Pero la verdad no se esconde detrás de un discurso. La verdad está en las calles de La Habana, en los hospitales colapsados, en las escuelas donde se enseña a repetir consignas y no a pensar, en los hogares donde el pan es un lujo y el silencio, una forma de supervivencia. Esa es la Cuba real, no la de las estadísticas maquilladas ni la de los aplausos forzados en los organismos internacionales.
Bruno Rodríguez habló con orgullo del sistema educativo cubano. Dijo que la enseñanza en la Isla es gratuita y universal. Lo que no dijo es que esa gratuidad tiene un precio: la libertad de pensamiento.
En Cuba, la educación es un proceso de adoctrinamiento desde la infancia. Se enseña a venerar al régimen, a idolatrar la figura de Fidel Castro, y a repetir, como una oración, que la Revolución es perfecta. Quien no se alinea, quien pregunta demasiado o piensa distinto, queda fuera del sistema. Las universidades son para los revolucionarios, se jactan internamente.
De la medicina gratuita también habló el canciller, con ese tono de quien se sabe dueño de una verdad incuestionable. Pero la realidad médica cubana está en ruinas. Los hospitales carecen de los recursos más básicos, los medicamentos desaparecen y los doctores, mal pagados y sobreexplotados, sobreviven gracias a lo que pueden conseguir fuera del sistema.
Los “servicios gratuitos” terminan siendo un lujo pagado bajo la mesa, y las farmacias, cuando tienen algo, venden medicinas importadas a precios inalcanzables. Lo demás se busca en el mercado negro, ese que el propio régimen finge no ver, pero del que depende para que el país no colapse del todo.
Rodríguez Parrilla también se permitió hablar de “democracia socialista”, una expresión que ya suena a ironía. Porque en Cuba, la democracia es un decorado: un partido único que propone, elige y designa. No hay debate, no hay disidencia, no hay alternativa.
Las elecciones son un acto simbólico, un ritual de obediencia al Partido Comunista. Los candidatos surgen de los mismos círculos de poder, y los resultados, como en todo teatro mal montado, se conocen antes de que caiga el telón.

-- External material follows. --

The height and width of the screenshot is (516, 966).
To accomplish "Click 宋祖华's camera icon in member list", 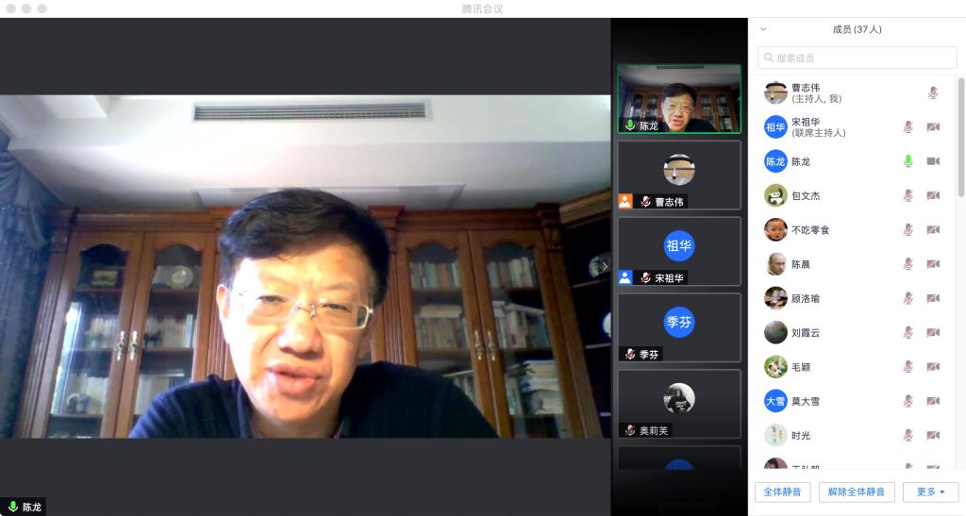I will (932, 127).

Todas las políticas sociales del régimen son nominales, existen en el papel, pero no en la vida. Son parte del maquillaje ideológico que La Habana muestra al mundo, una fachada cuidadosamente construida para ocultar el derrumbe interior.
El gobierno cubano exporta médicos, no por solidaridad, sino por dinero. Exporta educación, no por cultura, sino por propaganda. Exporta ideología, mientras importa miseria.

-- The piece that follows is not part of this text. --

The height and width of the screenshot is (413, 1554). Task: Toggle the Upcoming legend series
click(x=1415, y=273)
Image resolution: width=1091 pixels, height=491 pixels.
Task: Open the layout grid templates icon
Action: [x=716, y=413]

Bruno Rodríguez puede hablar durante horas y repetir mil veces las mismas frases gastadas, pero no puede cambiar la realidad. No puede convertir en “logro” la pobreza ni en “modelo” la represión.
La verdad es que Cuba no es un logro del socialismo, sino su prueba más evidente de fracaso. Un país donde se castiga el pensamiento libre, donde se disfraza la miseria con discursos y donde cada mentira oficial cuesta una vida digna.
El canciller habló como si nadie supiera, como si el mundo aún creyera. Pero fuera de sus palabras, hay millones de cubanos que ya no creen en nada, y que solo esperan el día en que decir la verdad no sea un acto de valentía, sino de normalidad.